*CONSIGNE A*:
D'après l'entretien sur la recherche historique en Algérie, pourquoi Fatima Zohra Guechi brosse-t-elle un tableau peu reluisant de cette recherche ?
*CONSIGNE B*:
Rédigez la suite de l'entretien sur la recherche historique en Algérie, en commençant par la réponse de l'historienne à la dernière question posée.

*EXTRAIT*:
★ ★ ★ ★ ★
« Il est plus facile pour les historiens de travailler à Tunis, Istanbul ou Aix qu’à Alger » ( Fatima Zohra Guechi, historienne)
Fatima Zohra Guechi, professeure d’histoire à l’université de Constantine, brosse, dans cette interview, un tableau peu reluisant de la recherche en histoire en Algérie. Tout en rappelant l’indigence des moyens mis à la disposition des chercheurs, la bureaucratie, la chape de plomb politique et idéologique qui « tabouise » à outrance plusieurs questions, elle met le doigt sur les aspects pédagogiques et ceux liées aux langues d’enseignement de l’histoire qui se posent comme des freins infranchissables à l’épanouissement de cette discipline.
En tant qu’historienne, quel regard portez-vous sur l’écriture de l’histoire, antique, médiévale ou contemporaine, en Algérie ? Comment se porte-t-elle selon vous ?
★ ★ ★ ★ ★
[Données de localisation d'éléments]
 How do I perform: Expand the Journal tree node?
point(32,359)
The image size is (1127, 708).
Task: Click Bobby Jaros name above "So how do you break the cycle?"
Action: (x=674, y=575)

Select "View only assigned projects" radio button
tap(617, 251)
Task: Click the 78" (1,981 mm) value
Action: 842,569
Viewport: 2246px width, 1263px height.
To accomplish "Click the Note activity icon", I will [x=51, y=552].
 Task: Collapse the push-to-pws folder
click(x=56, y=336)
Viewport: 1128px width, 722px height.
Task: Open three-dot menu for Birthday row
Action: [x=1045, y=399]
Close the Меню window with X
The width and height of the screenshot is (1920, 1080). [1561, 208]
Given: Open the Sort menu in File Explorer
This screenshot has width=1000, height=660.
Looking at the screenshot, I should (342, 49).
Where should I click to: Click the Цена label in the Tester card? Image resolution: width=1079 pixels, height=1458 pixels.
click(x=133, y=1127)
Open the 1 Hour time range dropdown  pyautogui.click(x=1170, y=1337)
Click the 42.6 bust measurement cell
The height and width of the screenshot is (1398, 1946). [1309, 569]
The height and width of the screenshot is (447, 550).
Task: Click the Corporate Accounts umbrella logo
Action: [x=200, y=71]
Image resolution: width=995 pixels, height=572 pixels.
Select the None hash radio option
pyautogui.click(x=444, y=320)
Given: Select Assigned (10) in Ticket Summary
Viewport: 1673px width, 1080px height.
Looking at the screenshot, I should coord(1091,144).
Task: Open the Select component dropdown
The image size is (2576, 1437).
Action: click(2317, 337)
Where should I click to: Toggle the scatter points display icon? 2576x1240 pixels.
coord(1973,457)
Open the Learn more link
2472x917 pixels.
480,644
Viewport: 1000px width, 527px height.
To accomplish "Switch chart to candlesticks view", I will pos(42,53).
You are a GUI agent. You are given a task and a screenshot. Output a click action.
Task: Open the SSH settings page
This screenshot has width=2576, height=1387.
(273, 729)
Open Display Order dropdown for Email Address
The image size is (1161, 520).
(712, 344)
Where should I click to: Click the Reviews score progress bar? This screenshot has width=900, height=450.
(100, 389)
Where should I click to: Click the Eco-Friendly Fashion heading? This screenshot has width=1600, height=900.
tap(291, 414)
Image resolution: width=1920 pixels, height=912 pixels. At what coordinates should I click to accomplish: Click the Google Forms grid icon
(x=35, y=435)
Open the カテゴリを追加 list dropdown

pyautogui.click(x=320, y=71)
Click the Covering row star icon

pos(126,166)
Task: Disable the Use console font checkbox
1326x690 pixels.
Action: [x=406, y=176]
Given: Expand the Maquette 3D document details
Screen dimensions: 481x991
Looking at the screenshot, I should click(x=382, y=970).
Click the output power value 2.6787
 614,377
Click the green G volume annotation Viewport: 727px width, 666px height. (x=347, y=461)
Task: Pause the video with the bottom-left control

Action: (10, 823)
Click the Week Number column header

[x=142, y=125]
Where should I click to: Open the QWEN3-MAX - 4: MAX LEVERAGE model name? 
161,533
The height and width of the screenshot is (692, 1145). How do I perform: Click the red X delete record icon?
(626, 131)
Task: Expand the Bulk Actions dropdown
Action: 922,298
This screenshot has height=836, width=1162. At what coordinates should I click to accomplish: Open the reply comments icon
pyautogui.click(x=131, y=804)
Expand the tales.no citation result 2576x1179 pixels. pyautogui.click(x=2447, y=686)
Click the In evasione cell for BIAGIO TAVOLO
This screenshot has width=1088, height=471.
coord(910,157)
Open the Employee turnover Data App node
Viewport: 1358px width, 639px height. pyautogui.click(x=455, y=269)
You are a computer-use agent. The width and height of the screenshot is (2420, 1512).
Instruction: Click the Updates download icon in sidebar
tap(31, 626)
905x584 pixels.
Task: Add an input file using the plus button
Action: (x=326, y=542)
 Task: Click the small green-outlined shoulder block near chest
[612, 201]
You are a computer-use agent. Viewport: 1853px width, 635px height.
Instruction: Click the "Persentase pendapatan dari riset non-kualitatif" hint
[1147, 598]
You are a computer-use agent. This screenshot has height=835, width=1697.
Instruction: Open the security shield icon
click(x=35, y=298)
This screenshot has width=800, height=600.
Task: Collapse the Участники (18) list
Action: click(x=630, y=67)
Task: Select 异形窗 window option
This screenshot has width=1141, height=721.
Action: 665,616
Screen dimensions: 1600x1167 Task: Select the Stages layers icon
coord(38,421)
★ ★ ★ ★ ★
*RÉPONSE ATTENDUE A*:
Elle pointe l'indigence des moyens mis à la disposition des chercheurs, la bureaucratie et une chape de plomb politique et idéologique qui rend taboues plusieurs questions. À cela s'ajoutent des problèmes pédagogiques et d'autres liés aux langues d'enseignement de l'histoire, qui freinent l'épanouissement de la discipline.

*RÉPONSE ATTENDUE B*:
En tant qu’historienne, il n’est pas facile d’avoir un regard d’ensemble sur l’écriture de l’histoire. Chacun de nous reste « englué » ou enfoncé dans ses obstacles et missions quotidiennes. Les recherches en cours sont très différentes et parfois très riches, mais les échanges sont limités. Même les efforts consentis par le ministère de la Culture pour soutenir l’édition n’a pas donné les résultats escomptés. La disponibilité des exemplaires dans les bibliothèques des villes ne suffit pas. La part des bibliothèques universitaires dans ces dons est minime ; de plus, les éditeurs n’impriment que quelques centaines d’exemplaires, en plus du nombre requis pour le ministère, ce qui crée des frustrations à savoir que l’ouvrage est publié mais n’est disponible que dans quelques librairies et pour peu de temps.
Probablement, les chercheurs en histoire n’ont pas le même intérêt pour les ères antique, médiévale, et contemporaine. Quelle est la période qui suscite le plus de curiosité et quelle est celle qui rebute les chercheurs ?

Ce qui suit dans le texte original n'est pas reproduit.